3. Grassi di alta qualità — Quando riduci i carboidrati, cosa fai per rimpiazzarli? La migliore alternativa sono i grassi sani di alta qualità fondamentali per la salute cardiaca, per nutrire il cervello, modulare la regolazione genetica e prevenire il cancro. I grassi sani includono:

Avocado

Olio di cocco

Burro biologico derivato da latte biologico di animali nutriti con erba

Frutti a guscio biologici e crudi

Olive e olio d'oliva

Carne di bestiame nutrito con erba

Uova biologiche di galline allevate a terra

Olio di palma

4. Esercizio fisico — L'esercizio fisico a breve e lungo termine non sembra avere effetti sulla quantità di leptina rilasciata nel corpo. Ad ogni modo, ha un impatto significativo sulla resistenza corporea all'ormone leptina. Più esercizio fisico svolgi, più le tue cellule saranno sensibili alla leptina. Quando il corpo diventa sensibile alla leptina, la potenziale resistenza all'insulina si riduce, e di conseguenza si riduce il rischio di diabete.

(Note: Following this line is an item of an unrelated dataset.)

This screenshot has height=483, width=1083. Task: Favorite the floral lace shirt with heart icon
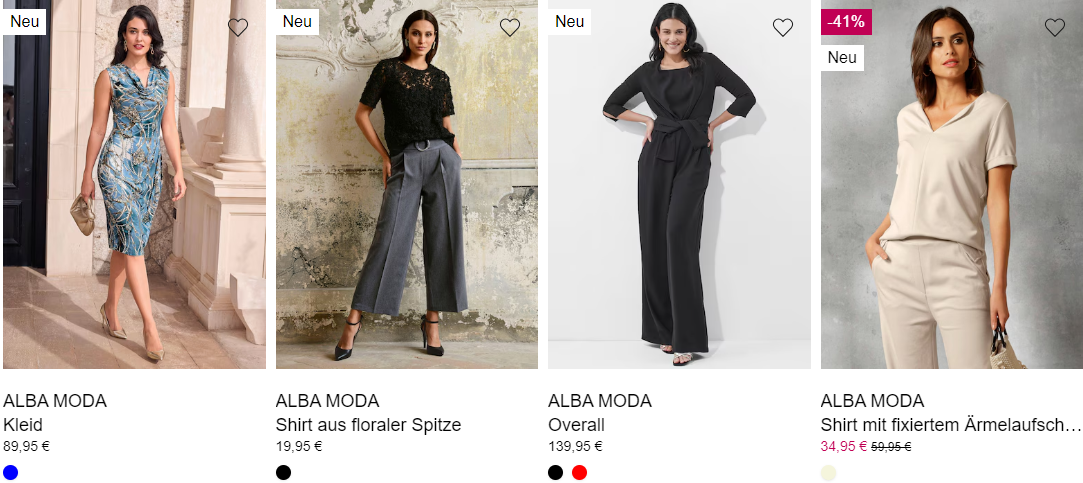(x=510, y=28)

5. L'idratazione — Quando ti disidrati, il fegato rilascia un ormone che aumenta la glicemia. Quando ti idrati, gli zuccheri nel sangue si riducono in maniera naturale.

Tieniti ben idratato monitorando il colore dell'urina durante il giorno. Il colore dovrebbe essere un giallo chiaro. A volte il primo segnale della necessità d'acqua è la sensazione di fame. Bevi prima un bel bicchiere d'acqua e dopo 20 minuti cerca di capire se avevi veramente fame o era solo sete.

6. Riduci lo stress — Quando ti stressi il corpo rilascia cortisolo e glucagone, entrambi i quali influenzano i livelli di insulina. Controlla i livelli di stress con l'esercizio, la meditazione, lo yoga, la preghiera o con le tecniche di rilassamento. Queste tecniche potrebbero ridurre lo stress e risolvere i problemi di secrezione di insulina. Combinare le strategie di riduzione della resistenza all'insulina potrebbe aiutare a prevenire il diabete.

7. Dormire — Un'appropriata qualità del sonno è necessaria per sentirsi bene e avere una buona salute. Delle cattive abitudini del sonno possono ridurre la resistenza all'insulina e promuovere l'aumento di peso.